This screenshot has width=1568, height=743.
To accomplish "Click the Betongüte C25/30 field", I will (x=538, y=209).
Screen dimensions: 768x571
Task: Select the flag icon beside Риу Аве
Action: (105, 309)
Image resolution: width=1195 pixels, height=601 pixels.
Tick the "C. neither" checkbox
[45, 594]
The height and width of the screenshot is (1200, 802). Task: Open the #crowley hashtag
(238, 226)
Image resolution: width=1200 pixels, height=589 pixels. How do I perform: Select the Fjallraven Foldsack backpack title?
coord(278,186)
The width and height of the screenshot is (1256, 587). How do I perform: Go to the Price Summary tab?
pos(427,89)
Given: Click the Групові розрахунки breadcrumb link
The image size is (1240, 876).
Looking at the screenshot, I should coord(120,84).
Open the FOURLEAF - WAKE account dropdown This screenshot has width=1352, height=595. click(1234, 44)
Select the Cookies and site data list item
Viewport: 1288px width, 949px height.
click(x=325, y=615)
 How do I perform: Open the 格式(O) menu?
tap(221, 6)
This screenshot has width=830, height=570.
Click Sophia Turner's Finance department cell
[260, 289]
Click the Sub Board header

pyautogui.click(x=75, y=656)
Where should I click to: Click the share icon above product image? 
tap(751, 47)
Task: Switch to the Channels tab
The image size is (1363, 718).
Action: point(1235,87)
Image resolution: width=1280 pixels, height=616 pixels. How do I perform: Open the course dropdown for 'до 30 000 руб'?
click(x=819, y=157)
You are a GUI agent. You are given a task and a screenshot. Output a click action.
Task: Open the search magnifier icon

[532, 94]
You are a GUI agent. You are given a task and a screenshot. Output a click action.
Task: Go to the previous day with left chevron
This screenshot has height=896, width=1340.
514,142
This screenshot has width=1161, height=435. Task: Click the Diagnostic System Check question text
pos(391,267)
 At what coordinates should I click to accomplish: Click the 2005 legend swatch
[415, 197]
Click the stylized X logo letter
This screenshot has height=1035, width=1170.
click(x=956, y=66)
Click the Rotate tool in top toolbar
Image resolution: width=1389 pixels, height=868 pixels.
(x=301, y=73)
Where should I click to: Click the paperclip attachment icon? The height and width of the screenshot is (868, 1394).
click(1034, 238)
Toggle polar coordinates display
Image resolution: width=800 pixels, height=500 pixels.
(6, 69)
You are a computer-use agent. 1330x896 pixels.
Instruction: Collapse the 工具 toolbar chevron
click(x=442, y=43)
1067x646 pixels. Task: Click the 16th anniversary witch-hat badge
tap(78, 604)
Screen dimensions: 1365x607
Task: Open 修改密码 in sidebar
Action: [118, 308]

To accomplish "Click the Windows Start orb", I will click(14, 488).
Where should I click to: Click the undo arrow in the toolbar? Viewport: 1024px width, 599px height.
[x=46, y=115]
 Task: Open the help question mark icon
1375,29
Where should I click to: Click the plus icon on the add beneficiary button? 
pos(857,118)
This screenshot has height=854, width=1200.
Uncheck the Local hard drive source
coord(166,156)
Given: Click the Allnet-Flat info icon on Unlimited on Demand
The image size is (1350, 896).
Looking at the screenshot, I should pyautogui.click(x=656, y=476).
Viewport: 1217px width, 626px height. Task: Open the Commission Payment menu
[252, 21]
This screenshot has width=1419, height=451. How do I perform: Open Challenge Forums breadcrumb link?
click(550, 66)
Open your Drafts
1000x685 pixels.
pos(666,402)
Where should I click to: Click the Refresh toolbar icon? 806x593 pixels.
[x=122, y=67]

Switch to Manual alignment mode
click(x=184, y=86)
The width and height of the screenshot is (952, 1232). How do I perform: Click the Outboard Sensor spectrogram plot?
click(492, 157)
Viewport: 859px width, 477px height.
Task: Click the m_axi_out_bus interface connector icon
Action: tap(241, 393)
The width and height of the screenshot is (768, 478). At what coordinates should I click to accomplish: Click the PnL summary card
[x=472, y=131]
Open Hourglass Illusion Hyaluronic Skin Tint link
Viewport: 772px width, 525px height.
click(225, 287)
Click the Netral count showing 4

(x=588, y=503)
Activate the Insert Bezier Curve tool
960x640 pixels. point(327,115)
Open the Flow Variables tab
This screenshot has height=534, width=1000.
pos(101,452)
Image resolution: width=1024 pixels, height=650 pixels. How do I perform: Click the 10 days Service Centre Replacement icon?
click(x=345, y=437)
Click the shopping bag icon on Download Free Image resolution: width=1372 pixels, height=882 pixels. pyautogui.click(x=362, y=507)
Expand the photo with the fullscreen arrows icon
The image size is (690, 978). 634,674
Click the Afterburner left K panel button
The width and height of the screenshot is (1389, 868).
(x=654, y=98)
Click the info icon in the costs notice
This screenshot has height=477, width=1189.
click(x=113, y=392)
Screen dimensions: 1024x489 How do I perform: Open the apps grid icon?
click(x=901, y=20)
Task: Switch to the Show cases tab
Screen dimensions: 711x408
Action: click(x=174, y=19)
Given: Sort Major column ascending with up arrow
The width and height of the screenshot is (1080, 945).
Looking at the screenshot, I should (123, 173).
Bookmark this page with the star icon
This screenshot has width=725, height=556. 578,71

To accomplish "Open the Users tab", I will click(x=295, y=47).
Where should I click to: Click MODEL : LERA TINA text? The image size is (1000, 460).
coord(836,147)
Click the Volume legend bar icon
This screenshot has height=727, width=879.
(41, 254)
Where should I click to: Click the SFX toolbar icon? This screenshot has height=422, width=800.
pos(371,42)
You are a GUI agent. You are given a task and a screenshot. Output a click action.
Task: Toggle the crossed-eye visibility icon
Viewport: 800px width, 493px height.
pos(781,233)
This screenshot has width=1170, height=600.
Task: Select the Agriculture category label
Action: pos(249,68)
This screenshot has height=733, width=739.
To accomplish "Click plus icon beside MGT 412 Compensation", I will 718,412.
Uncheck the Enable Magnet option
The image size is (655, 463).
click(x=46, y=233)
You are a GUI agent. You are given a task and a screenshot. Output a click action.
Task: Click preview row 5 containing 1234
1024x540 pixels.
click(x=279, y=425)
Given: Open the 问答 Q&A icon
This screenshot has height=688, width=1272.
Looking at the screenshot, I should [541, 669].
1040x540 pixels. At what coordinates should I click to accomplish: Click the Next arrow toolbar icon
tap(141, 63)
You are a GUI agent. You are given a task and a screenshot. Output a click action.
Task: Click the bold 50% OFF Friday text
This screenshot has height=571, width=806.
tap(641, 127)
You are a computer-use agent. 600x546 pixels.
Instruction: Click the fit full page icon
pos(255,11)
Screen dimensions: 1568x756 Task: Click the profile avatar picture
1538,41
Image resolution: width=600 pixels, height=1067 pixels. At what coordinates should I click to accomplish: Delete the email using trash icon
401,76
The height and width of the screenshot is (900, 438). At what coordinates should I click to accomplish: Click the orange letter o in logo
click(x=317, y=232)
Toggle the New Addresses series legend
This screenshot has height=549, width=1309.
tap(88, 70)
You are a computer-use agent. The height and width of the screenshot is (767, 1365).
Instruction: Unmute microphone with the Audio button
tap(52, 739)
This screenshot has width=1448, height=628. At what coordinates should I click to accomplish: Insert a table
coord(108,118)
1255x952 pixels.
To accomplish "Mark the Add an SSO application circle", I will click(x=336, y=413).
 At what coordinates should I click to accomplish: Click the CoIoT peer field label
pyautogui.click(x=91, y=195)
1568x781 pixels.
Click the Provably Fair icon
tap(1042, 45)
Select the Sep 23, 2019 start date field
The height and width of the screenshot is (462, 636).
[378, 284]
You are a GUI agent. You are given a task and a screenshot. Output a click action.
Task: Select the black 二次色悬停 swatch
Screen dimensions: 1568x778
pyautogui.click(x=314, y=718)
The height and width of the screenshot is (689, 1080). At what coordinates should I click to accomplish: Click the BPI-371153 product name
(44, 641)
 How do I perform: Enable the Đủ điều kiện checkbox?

**EXERCISE REQUIREMENTS:**
Would you set down the full listing exactly as it reads?

**THE COMPLETED TASK:**
This screenshot has width=1568, height=743.
To accomplish "Click the Betongüte C25/30 field", I will (x=538, y=209).
Screen dimensions: 768x571
Task: Select the flag icon beside Риу Аве
Action: (105, 309)
Image resolution: width=1195 pixels, height=601 pixels.
Tick the "C. neither" checkbox
[45, 594]
The height and width of the screenshot is (1200, 802). Task: Open the #crowley hashtag
(238, 226)
Image resolution: width=1200 pixels, height=589 pixels. How do I perform: Select the Fjallraven Foldsack backpack title?
coord(278,186)
The width and height of the screenshot is (1256, 587). How do I perform: Go to the Price Summary tab?
pos(427,89)
Given: Click the Групові розрахунки breadcrumb link
The image size is (1240, 876).
Looking at the screenshot, I should coord(120,84).
Open the FOURLEAF - WAKE account dropdown This screenshot has width=1352, height=595. click(1234, 44)
Select the Cookies and site data list item
Viewport: 1288px width, 949px height.
click(x=325, y=615)
 How do I perform: Open the 格式(O) menu?
tap(221, 6)
This screenshot has width=830, height=570.
Click Sophia Turner's Finance department cell
[260, 289]
Click the Sub Board header

pyautogui.click(x=75, y=656)
Where should I click to: Click the share icon above product image? 
tap(751, 47)
Task: Switch to the Channels tab
The image size is (1363, 718).
Action: point(1235,87)
Image resolution: width=1280 pixels, height=616 pixels. How do I perform: Open the course dropdown for 'до 30 000 руб'?
click(x=819, y=157)
You are a GUI agent. You are given a task and a screenshot. Output a click action.
Task: Open the search magnifier icon

[532, 94]
You are a GUI agent. You are given a task and a screenshot. Output a click action.
Task: Go to the previous day with left chevron
This screenshot has height=896, width=1340.
514,142
This screenshot has width=1161, height=435. Task: Click the Diagnostic System Check question text
pos(391,267)
 At what coordinates should I click to accomplish: Click the 2005 legend swatch
[415, 197]
Click the stylized X logo letter
This screenshot has height=1035, width=1170.
click(x=956, y=66)
Click the Rotate tool in top toolbar
Image resolution: width=1389 pixels, height=868 pixels.
(x=301, y=73)
Where should I click to: Click the paperclip attachment icon? The height and width of the screenshot is (868, 1394).
click(1034, 238)
Toggle polar coordinates display
Image resolution: width=800 pixels, height=500 pixels.
(6, 69)
You are a computer-use agent. 1330x896 pixels.
Instruction: Collapse the 工具 toolbar chevron
click(x=442, y=43)
1067x646 pixels. Task: Click the 16th anniversary witch-hat badge
tap(78, 604)
Screen dimensions: 1365x607
Task: Open 修改密码 in sidebar
Action: [118, 308]

To accomplish "Click the Windows Start orb", I will click(14, 488).
Where should I click to: Click the undo arrow in the toolbar? Viewport: 1024px width, 599px height.
[x=46, y=115]
 Task: Open the help question mark icon
1375,29
Where should I click to: Click the plus icon on the add beneficiary button? 
pos(857,118)
This screenshot has height=854, width=1200.
Uncheck the Local hard drive source
coord(166,156)
Given: Click the Allnet-Flat info icon on Unlimited on Demand
The image size is (1350, 896).
Looking at the screenshot, I should pyautogui.click(x=656, y=476).
Viewport: 1217px width, 626px height. Task: Open the Commission Payment menu
[252, 21]
This screenshot has width=1419, height=451. How do I perform: Open Challenge Forums breadcrumb link?
click(550, 66)
Open your Drafts
1000x685 pixels.
pos(666,402)
Where should I click to: Click the Refresh toolbar icon? 806x593 pixels.
[x=122, y=67]

Switch to Manual alignment mode
click(x=184, y=86)
The width and height of the screenshot is (952, 1232). How do I perform: Click the Outboard Sensor spectrogram plot?
click(492, 157)
Viewport: 859px width, 477px height.
Task: Click the m_axi_out_bus interface connector icon
Action: tap(241, 393)
The width and height of the screenshot is (768, 478). At what coordinates should I click to accomplish: Click the PnL summary card
[x=472, y=131]
Open Hourglass Illusion Hyaluronic Skin Tint link
Viewport: 772px width, 525px height.
click(225, 287)
Click the Netral count showing 4

(x=588, y=503)
Activate the Insert Bezier Curve tool
960x640 pixels. point(327,115)
Open the Flow Variables tab
This screenshot has height=534, width=1000.
pos(101,452)
Image resolution: width=1024 pixels, height=650 pixels. How do I perform: Click the 10 days Service Centre Replacement icon?
click(x=345, y=437)
Click the shopping bag icon on Download Free Image resolution: width=1372 pixels, height=882 pixels. pyautogui.click(x=362, y=507)
Expand the photo with the fullscreen arrows icon
The image size is (690, 978). 634,674
Click the Afterburner left K panel button
The width and height of the screenshot is (1389, 868).
(x=654, y=98)
Click the info icon in the costs notice
This screenshot has height=477, width=1189.
click(x=113, y=392)
Screen dimensions: 1024x489 How do I perform: Open the apps grid icon?
click(x=901, y=20)
Task: Switch to the Show cases tab
Screen dimensions: 711x408
Action: click(x=174, y=19)
Given: Sort Major column ascending with up arrow
The width and height of the screenshot is (1080, 945).
Looking at the screenshot, I should (123, 173).
Bookmark this page with the star icon
This screenshot has width=725, height=556. 578,71

To accomplish "Open the Users tab", I will click(x=295, y=47).
Where should I click to: Click MODEL : LERA TINA text? The image size is (1000, 460).
coord(836,147)
Click the Volume legend bar icon
This screenshot has height=727, width=879.
(41, 254)
Where should I click to: Click the SFX toolbar icon? This screenshot has height=422, width=800.
pos(371,42)
You are a GUI agent. You are given a task and a screenshot. Output a click action.
Task: Toggle the crossed-eye visibility icon
Viewport: 800px width, 493px height.
pos(781,233)
This screenshot has width=1170, height=600.
Task: Select the Agriculture category label
Action: pos(249,68)
This screenshot has height=733, width=739.
To accomplish "Click plus icon beside MGT 412 Compensation", I will 718,412.
Uncheck the Enable Magnet option
The image size is (655, 463).
click(x=46, y=233)
You are a GUI agent. You are given a task and a screenshot. Output a click action.
Task: Click preview row 5 containing 1234
1024x540 pixels.
click(x=279, y=425)
Given: Open the 问答 Q&A icon
This screenshot has height=688, width=1272.
Looking at the screenshot, I should [541, 669].
1040x540 pixels. At what coordinates should I click to accomplish: Click the Next arrow toolbar icon
tap(141, 63)
You are a GUI agent. You are given a task and a screenshot. Output a click action.
Task: Click the bold 50% OFF Friday text
This screenshot has height=571, width=806.
tap(641, 127)
You are a computer-use agent. 600x546 pixels.
Instruction: Click the fit full page icon
pos(255,11)
Screen dimensions: 1568x756 Task: Click the profile avatar picture
1538,41
Image resolution: width=600 pixels, height=1067 pixels. At what coordinates should I click to accomplish: Delete the email using trash icon
401,76
The height and width of the screenshot is (900, 438). At what coordinates should I click to accomplish: Click the orange letter o in logo
click(x=317, y=232)
Toggle the New Addresses series legend
This screenshot has height=549, width=1309.
tap(88, 70)
You are a computer-use agent. The height and width of the screenshot is (767, 1365).
Instruction: Unmute microphone with the Audio button
tap(52, 739)
This screenshot has width=1448, height=628. At what coordinates should I click to accomplish: Insert a table
coord(108,118)
1255x952 pixels.
To accomplish "Mark the Add an SSO application circle", I will click(x=336, y=413).
 At what coordinates should I click to accomplish: Click the CoIoT peer field label
pyautogui.click(x=91, y=195)
1568x781 pixels.
Click the Provably Fair icon
tap(1042, 45)
Select the Sep 23, 2019 start date field
The height and width of the screenshot is (462, 636).
[378, 284]
You are a GUI agent. You are given a task and a screenshot. Output a click action.
Task: Select the black 二次色悬停 swatch
Screen dimensions: 1568x778
pyautogui.click(x=314, y=718)
The height and width of the screenshot is (689, 1080). At what coordinates should I click to accomplish: Click the BPI-371153 product name
(44, 641)
 How do I perform: Enable the Đủ điều kiện checkbox?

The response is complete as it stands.